There have been 9 variations on the iconic gunbarrel openingnote
- The first one, with Stunt Double Bob Simmons as the Bond. This one was used from Dr. No to Goldfinger. The "Bond" is actually a silhouette.
- When the aspect ratio changed, the sequence had to be re-done. This version used Sean Connery, and was the first version to "expand" onto the screen. This edition was seen in Thunderball, You Only Live Twice and Diamonds Are Forever. It was filmed in black-and-white, and a sepia tint was added for two of those movies.
- Lazenby featured in the gunbarrel sequence only once. His Bond drops to one knee when firing and is wiped out by the blood.
- Roger Moore was the first Bond to shoot the sequence twice—again, necessitated by an aspect ratio change. He's the first Bond to lose the hat, too. He's also the first Bond to don a tuxedo in the gunbarrel. Moore is also notable for being the only Bond that uses the Weaver stance when shooting—so he can be said to be the only Bond that employs proper firearm etiquette in the gunbarrel sequence.

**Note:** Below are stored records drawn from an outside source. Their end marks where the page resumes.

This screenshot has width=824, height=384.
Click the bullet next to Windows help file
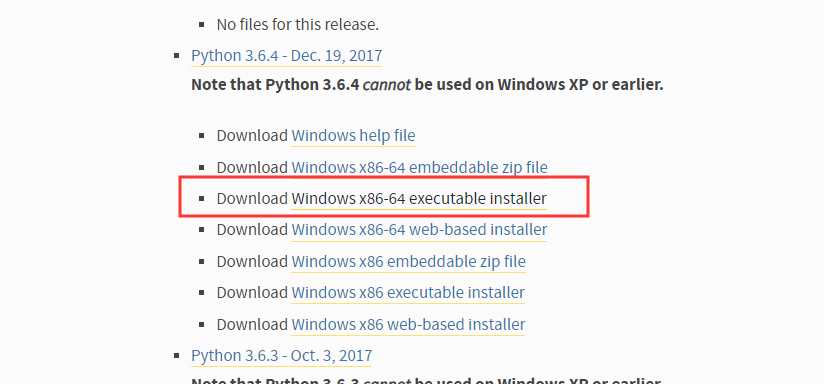[202, 136]
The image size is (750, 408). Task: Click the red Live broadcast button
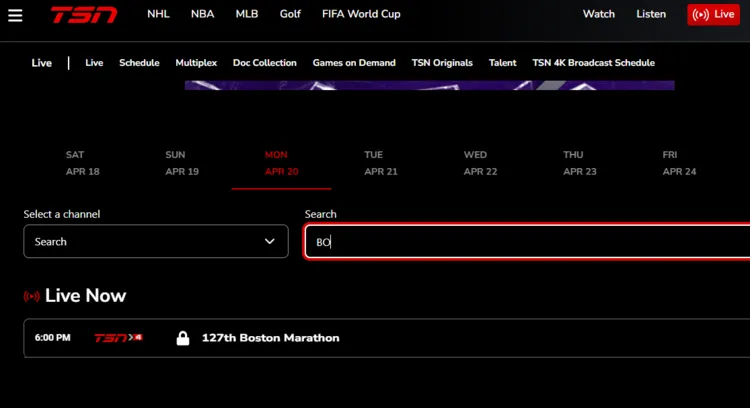[x=713, y=14]
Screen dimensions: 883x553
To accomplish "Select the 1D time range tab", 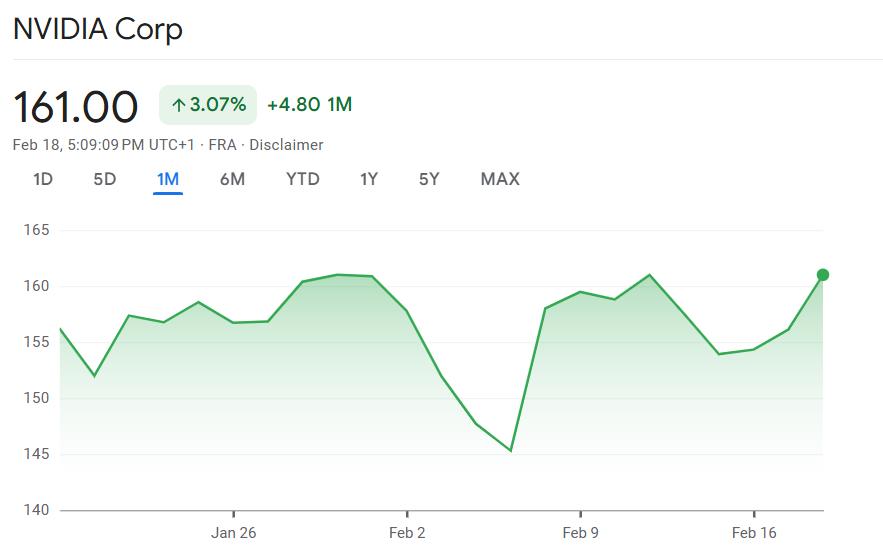I will pyautogui.click(x=43, y=179).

- Timothy Dalton filmed it once.
- Pierce Brosnan filmed it twice actually, but the one he did when he was The Living Daylights was never used . GoldenEye had the first digitally-generated gunbarrel. Die Another Day had a CGI bullet added in (yuck), in celebration of the 40th anniversary.

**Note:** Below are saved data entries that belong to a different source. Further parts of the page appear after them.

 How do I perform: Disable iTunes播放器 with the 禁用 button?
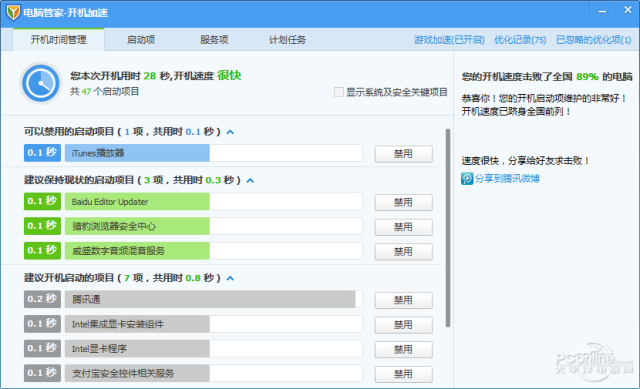(403, 154)
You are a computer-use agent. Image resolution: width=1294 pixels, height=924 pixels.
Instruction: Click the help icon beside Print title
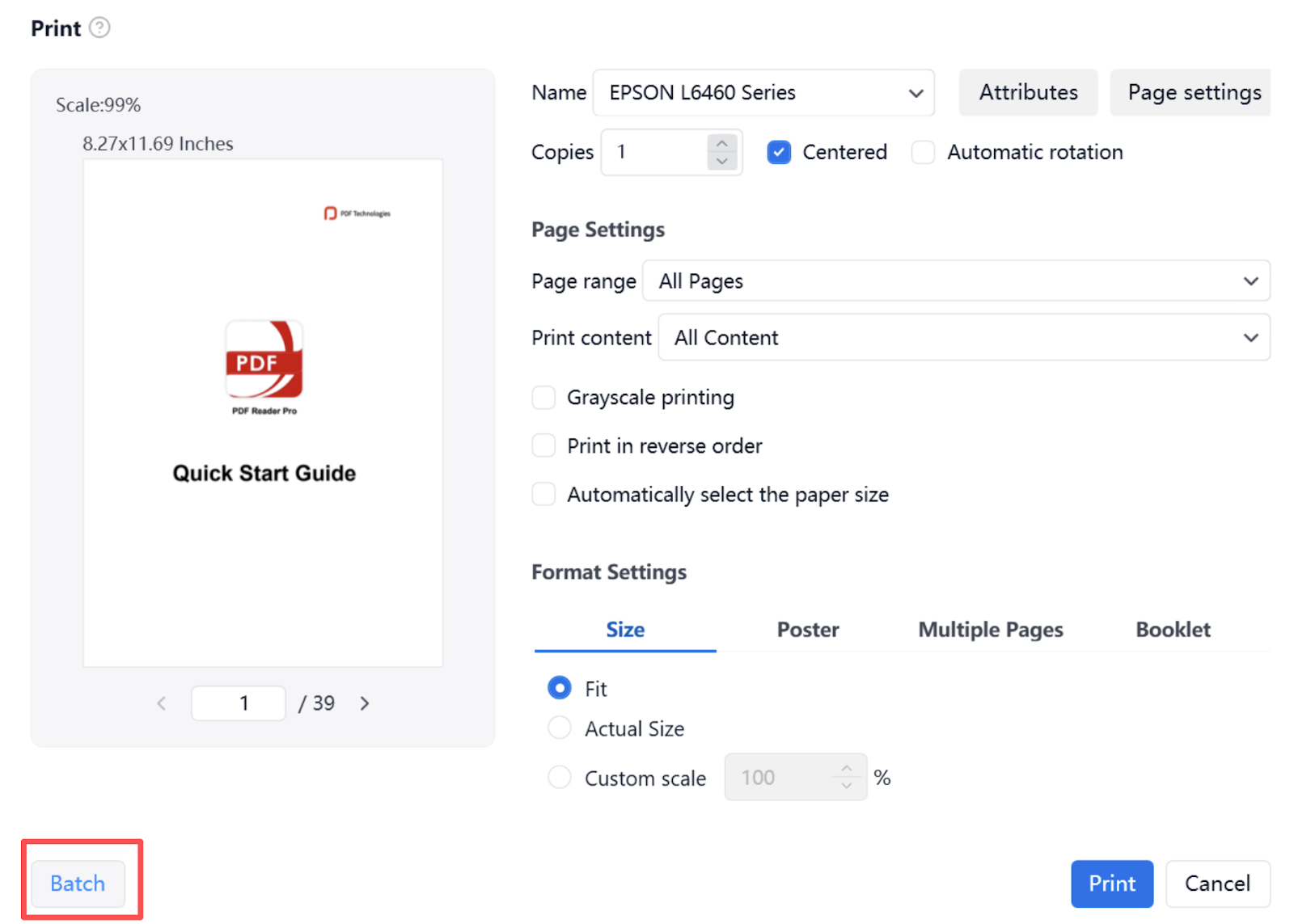click(x=99, y=28)
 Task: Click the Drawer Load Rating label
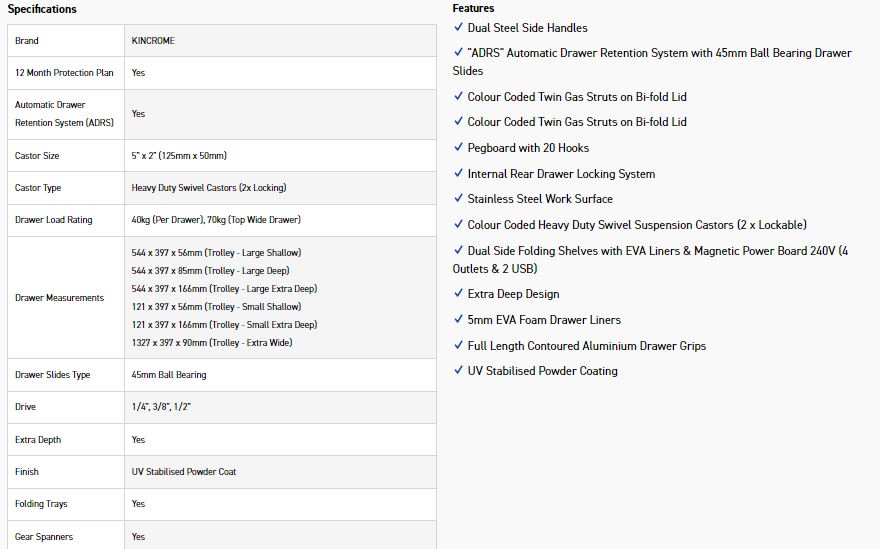coord(54,220)

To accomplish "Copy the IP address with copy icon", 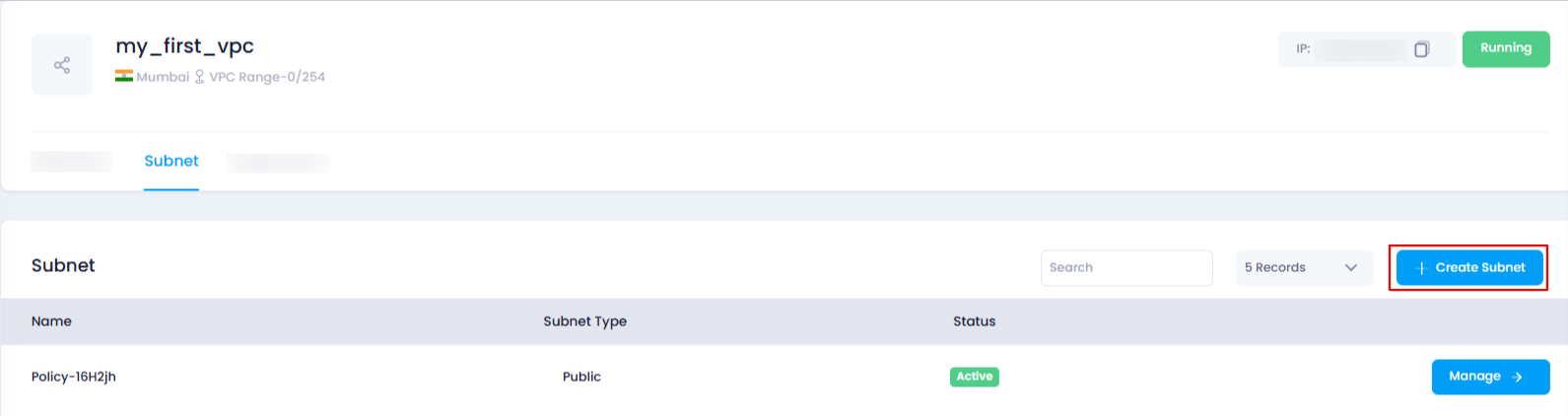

- Daniel Craig has done four different gunbarrels to this day.
- To signify the reboot status in Casino Royale, Craig's gunbarrel was actually incorporated into the opening sequence, with the blood now being opaque. It's the second gunbarrel to segue directly into the opening.
- Quantum of Solace featured a return of sorts to the "classic" form. It was now at the end of the movie, featured a different barrel and Craig became the first Bond to be shown walking away at the end.
- Skyfall's gunbarrel was also featured at the end, in a different pose yet again.
- Spectre once again puts the classic gunbarrel back at the start of the movie like it used to before Casino Royale. This time Craig doesn't conceal the gun while walking. It also fades to black before fading into the opening sequence, rather than the typical "gunbarrel widens to reveal opening scene".